Thu Jul 30, 2015, 02:36 PM
Jul 2015

Like Dr. McCoy, I would not step onto a transporter pad.

What makes anybody think that the person materializing at the destination is the same person who dematerialized at the source? Unless there's a way to prove continuity, the person at the source is destroyed (i.e., killed) and what appears at the destination is a duplicate, but different person.

But at any rate, transporting the quantum state of an atom is one thing, an entire animal or especially a human another. Both are, as far as anybody can tell, impossible.

Hal_____

(11 posts)
3. Yes
Fri Jul 31, 2015, 01:52 AM
Jul 2015

Yes:
"Like Dr. McCoy, I would not step onto a transporter pad.

What makes anybody think that the person materializing at the destination is the same person who dematerialized at the source? Unless there's a way to prove continuity, the person at the source is destroyed (i.e., killed) and what appears at the destination is a duplicate, but different person."

 

Thor_MN

(11,843 posts)
4. I blame some of the people I know on the photocopy effect...
Fri Jul 31, 2015, 07:45 AM
Jul 2015

You know, where you get a copy of a copy of copy, etc, and it's kind of shitty? Like that, but with people.

phantom power

(25,966 posts)
6. On the other hand, we haven't really proved we have continuity as we are.
Fri Jul 31, 2015, 10:01 AM
Jul 2015

There was a little sub-plot in China Mieville's novel Kraken, where this guy repeatedly transports himself, and ends up in a state of near catatonia from being haunted by the ghosts of all the versions of himself he killed. Simultaneously funny, and disturbing.

Here in the mundane world, it's a wide open question how much of our experience of continuity is 'real' continuity (whatever that even means) and how much is an illusion, perhaps analogous to the way we perceive continuity from still images.


WestCoastLib

(442 posts)
7. You are not the same collection of atoms today that you were 20 years ago.
Thu Aug 6, 2015, 08:16 PM
Aug 2015

I'm not sure that it matters (pun intended)

WestCoastLib

(442 posts)
10. I don't know
Fri Aug 7, 2015, 11:54 AM
Aug 2015

We(as in "we humans", not likely any of us alive today) may find out sometime.

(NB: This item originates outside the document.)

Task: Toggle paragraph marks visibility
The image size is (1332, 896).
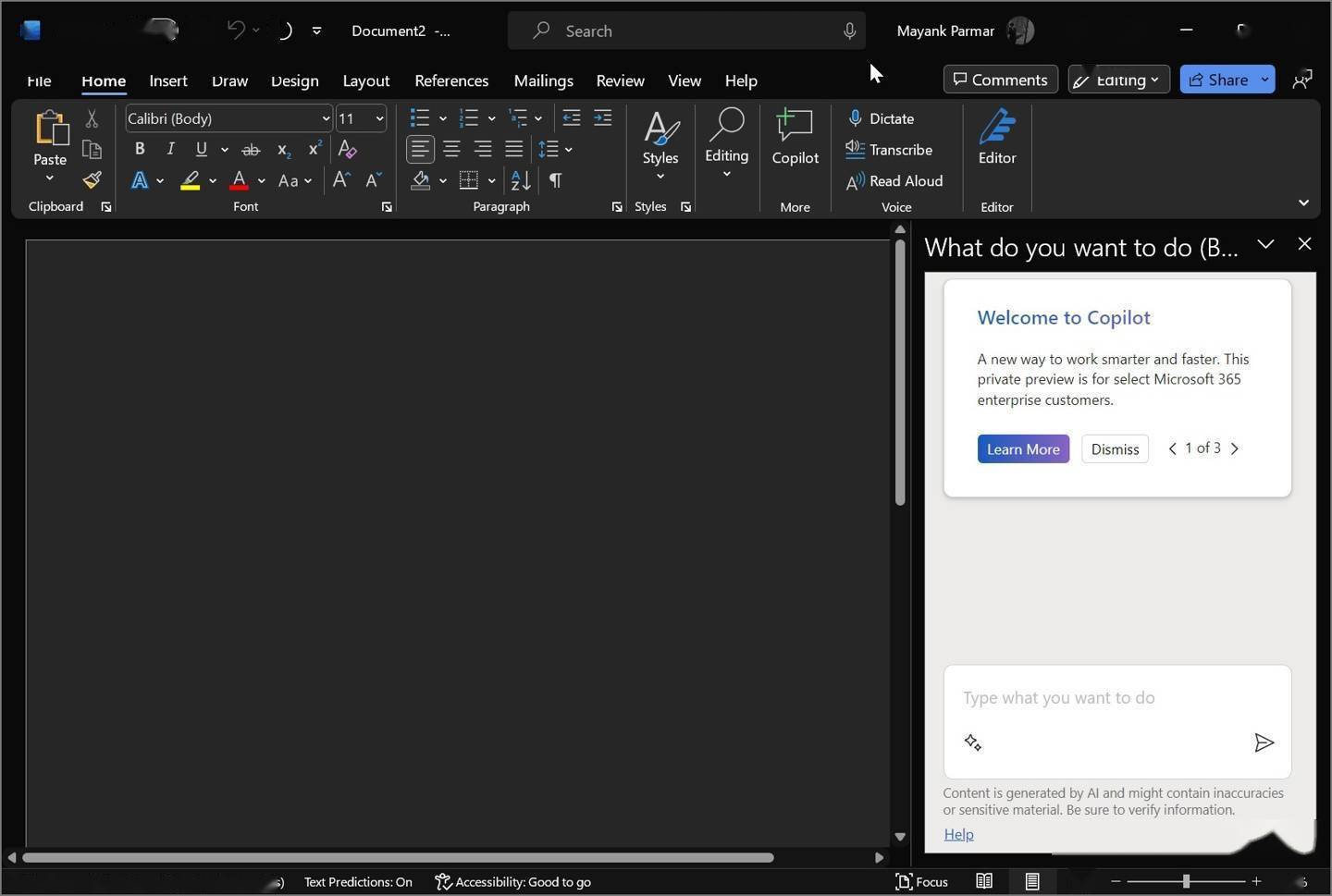Action: click(x=554, y=180)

I was just pointing out that there very well may be no difference in swapping out all your atoms at once, vs. swapping them out slowly over years, as it relates to "being yourself". And that we know we can do the latter and still retain who we are.



Fortinbras Armstrong

(4,473 posts)
5. You are going to have so send so much information on so minute a scale
Fri Jul 31, 2015, 08:41 AM
Jul 2015

That the real problems are going to be bandwidth and the Heisenberg Uncertainty Principle.

chknltl

(10,558 posts)
12. Regarding Astral Projection
Mon Aug 24, 2015, 05:33 AM
Aug 2015

I think this should be relevant to the conversation of teleportation, especially "Beam Me Up" style teleportation. In Star Trek they beam up not only everything that makes up one's physical body but also ones mind. I've wondered about that. If we actually have one, how does the Star Trek teleporter know which atoms the soul resides in? What about ones thoughts?

There is a pseudoscience phenomenon known as astral projection, what if it were possible perhaps even easier to teleport in a bio-mechanical astral projection format? One would step into a 'teleporter', ones body would remain behind but your thoughts, your id your soul, well whatever 'it' is that makes you you gets teleported to a machine body. The disadvantage is that you could not take your physical body with you and that your body would then need maintaining on a life support system. The advantage is that the machine body would be preadapted to pretty much any hostile environment imaginable. How damned cool would it be to be an actual flying deep-space rover, gliding over any of our solar system's amazing moons but then be back home in ones own body by the end of an eight hour shift!